WORK ORDER :: Exactly the lines from the one containing "Task: Click the Format Painter icon" through the end of the records must be reproduced; leave out all pictures.

════════════════════

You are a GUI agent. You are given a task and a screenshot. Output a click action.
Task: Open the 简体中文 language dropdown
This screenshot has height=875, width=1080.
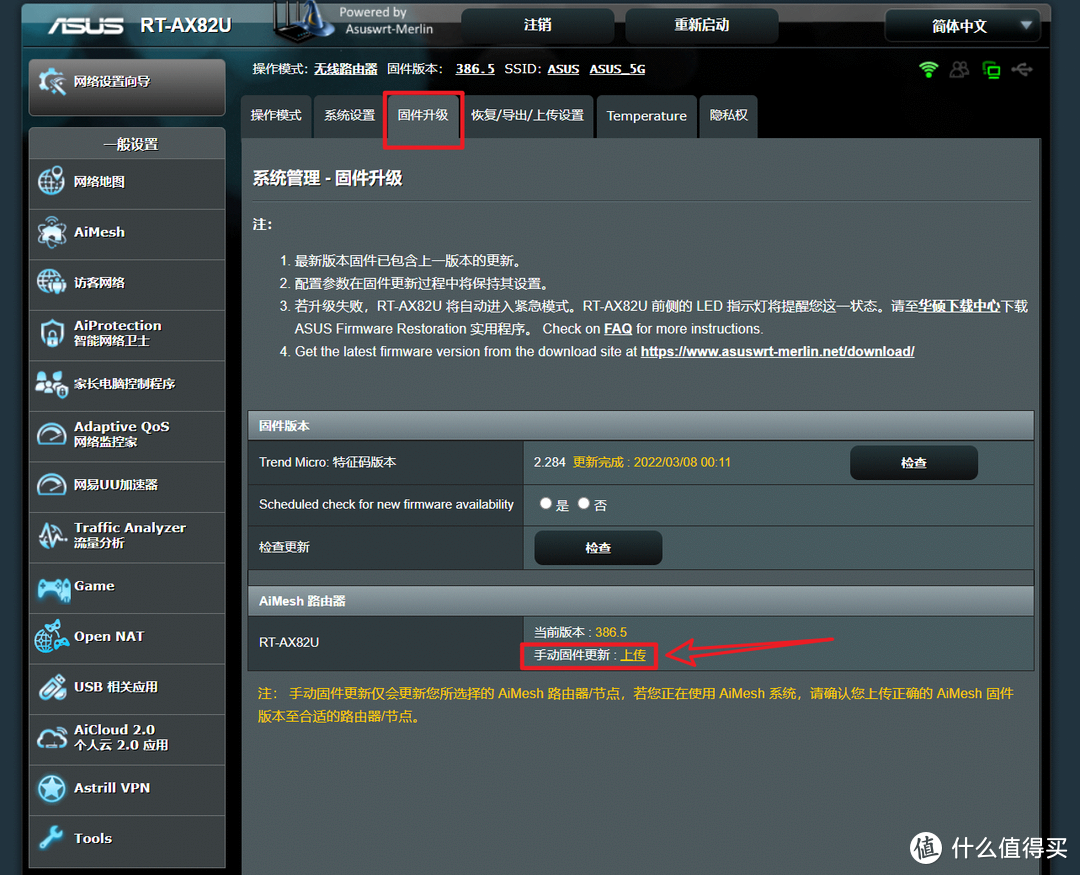click(961, 25)

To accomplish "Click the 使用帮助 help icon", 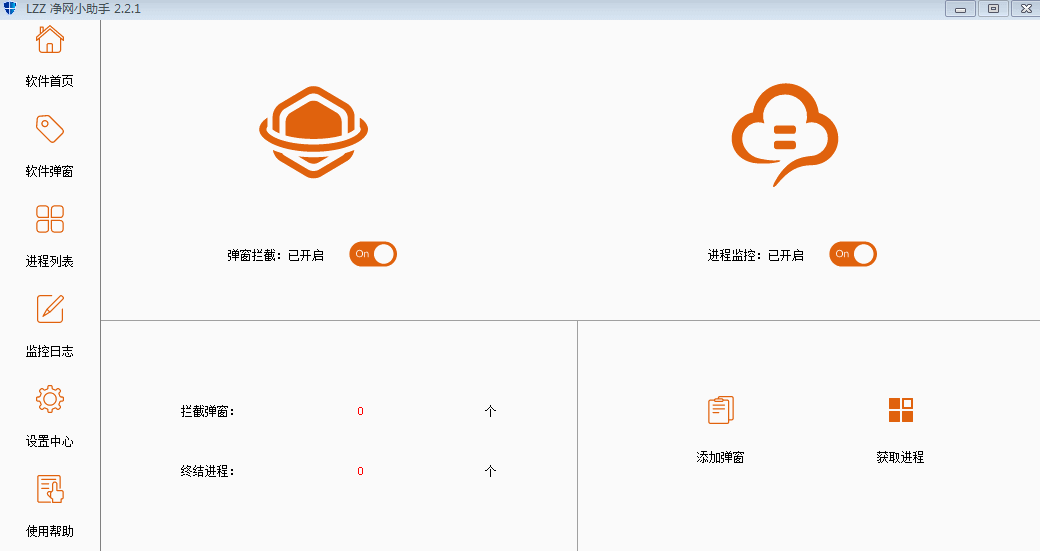I will 50,489.
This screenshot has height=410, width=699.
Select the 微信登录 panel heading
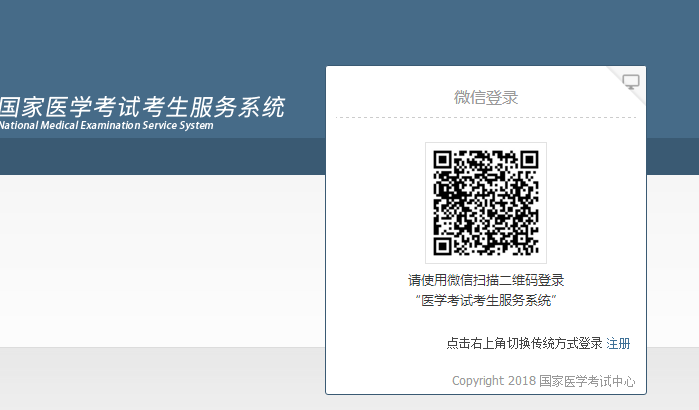486,98
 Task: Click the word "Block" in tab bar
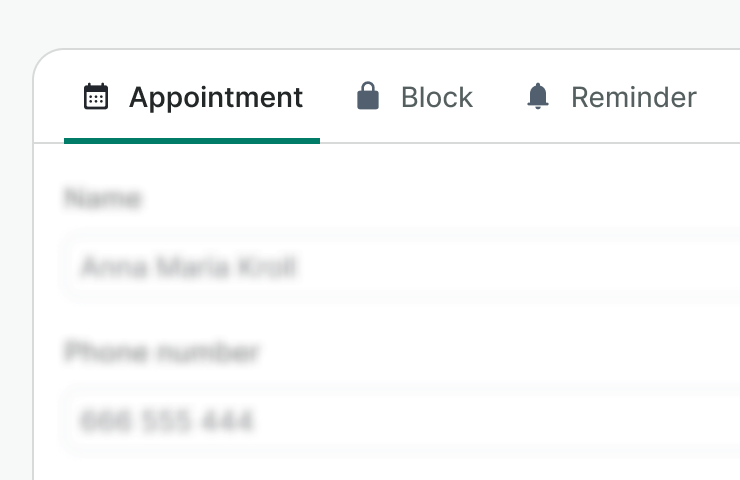pyautogui.click(x=437, y=98)
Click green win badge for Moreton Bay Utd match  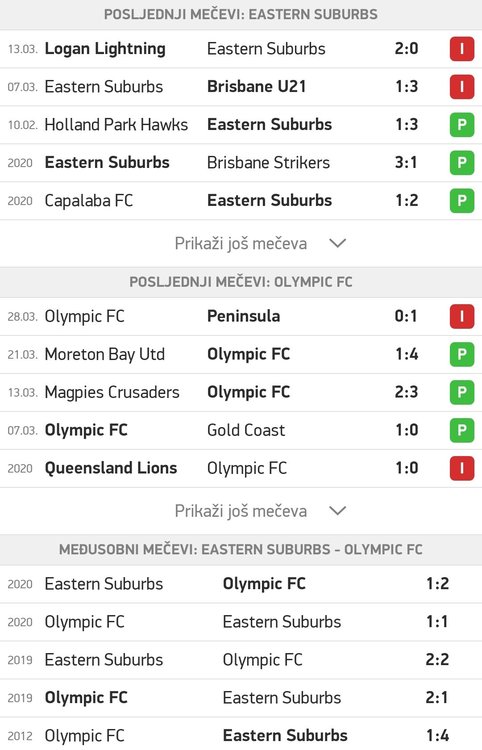tap(461, 354)
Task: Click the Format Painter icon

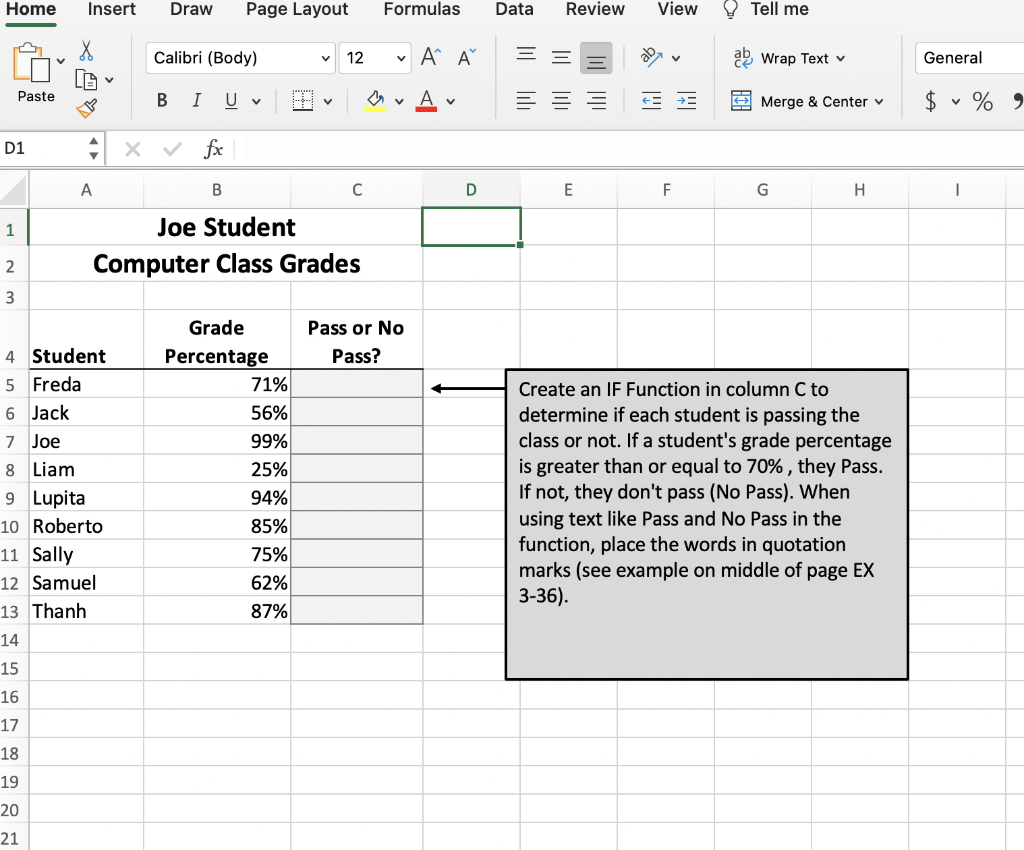Action: pos(88,110)
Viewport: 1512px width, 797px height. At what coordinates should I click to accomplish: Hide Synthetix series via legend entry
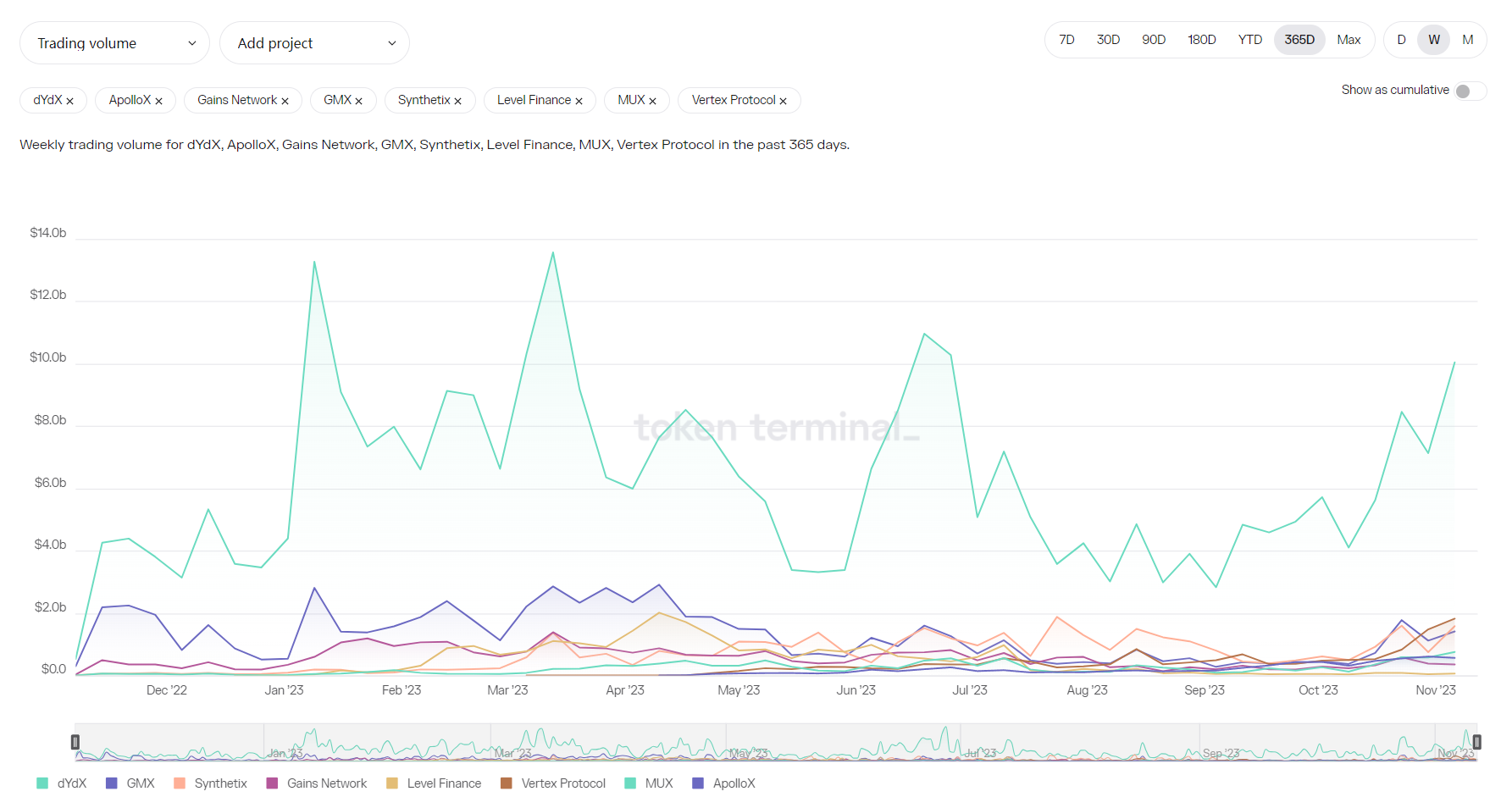(x=211, y=783)
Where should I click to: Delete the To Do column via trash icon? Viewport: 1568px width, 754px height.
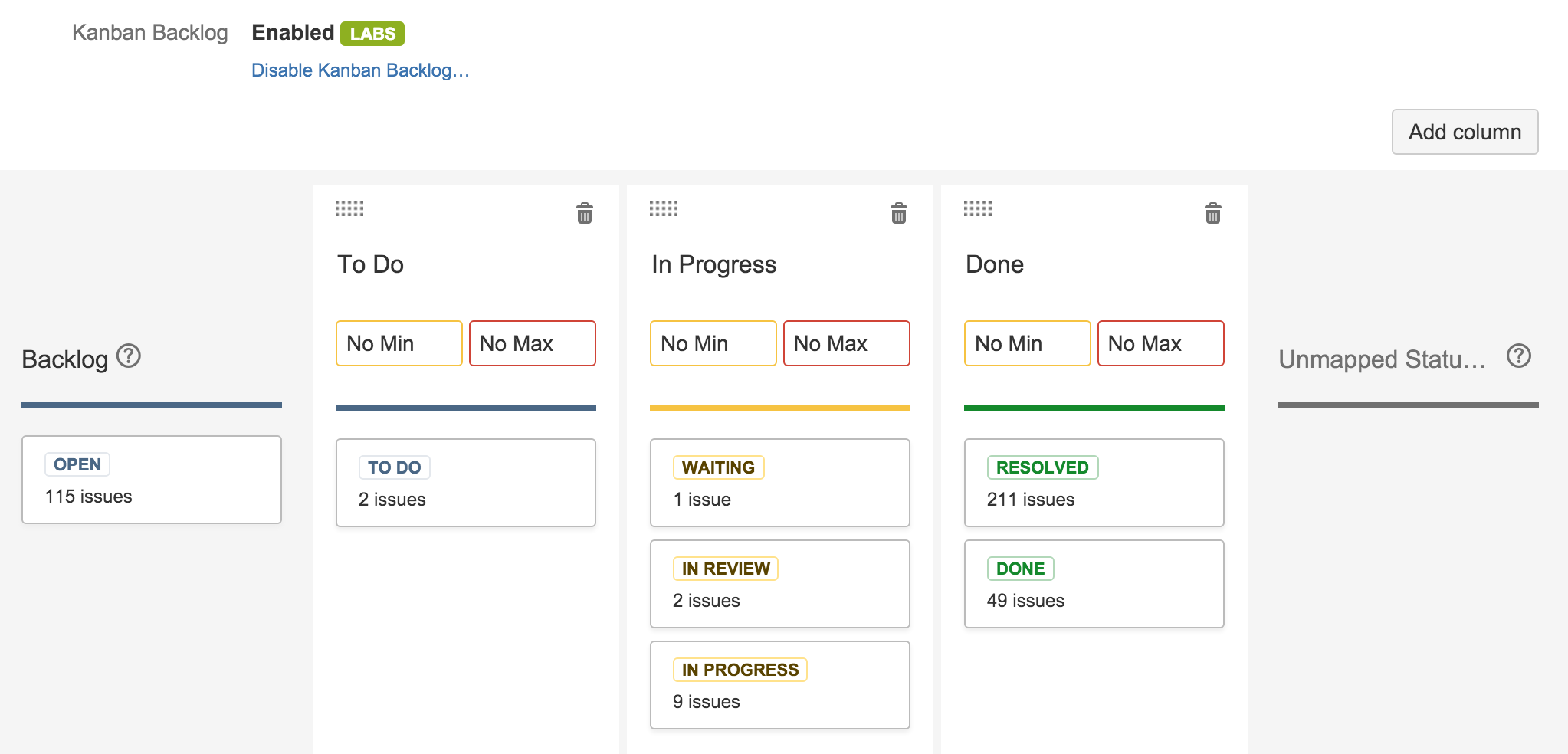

════════════════════

ANSWER TO THIS PROBLEM ::
Task: Click the Format Painter icon

Action: pos(88,110)
Viewport: 1512px width, 797px height. At what coordinates should I click to accomplish: Hide Synthetix series via legend entry
(x=211, y=783)
Where should I click to: Delete the To Do column via trash icon? Viewport: 1568px width, 754px height.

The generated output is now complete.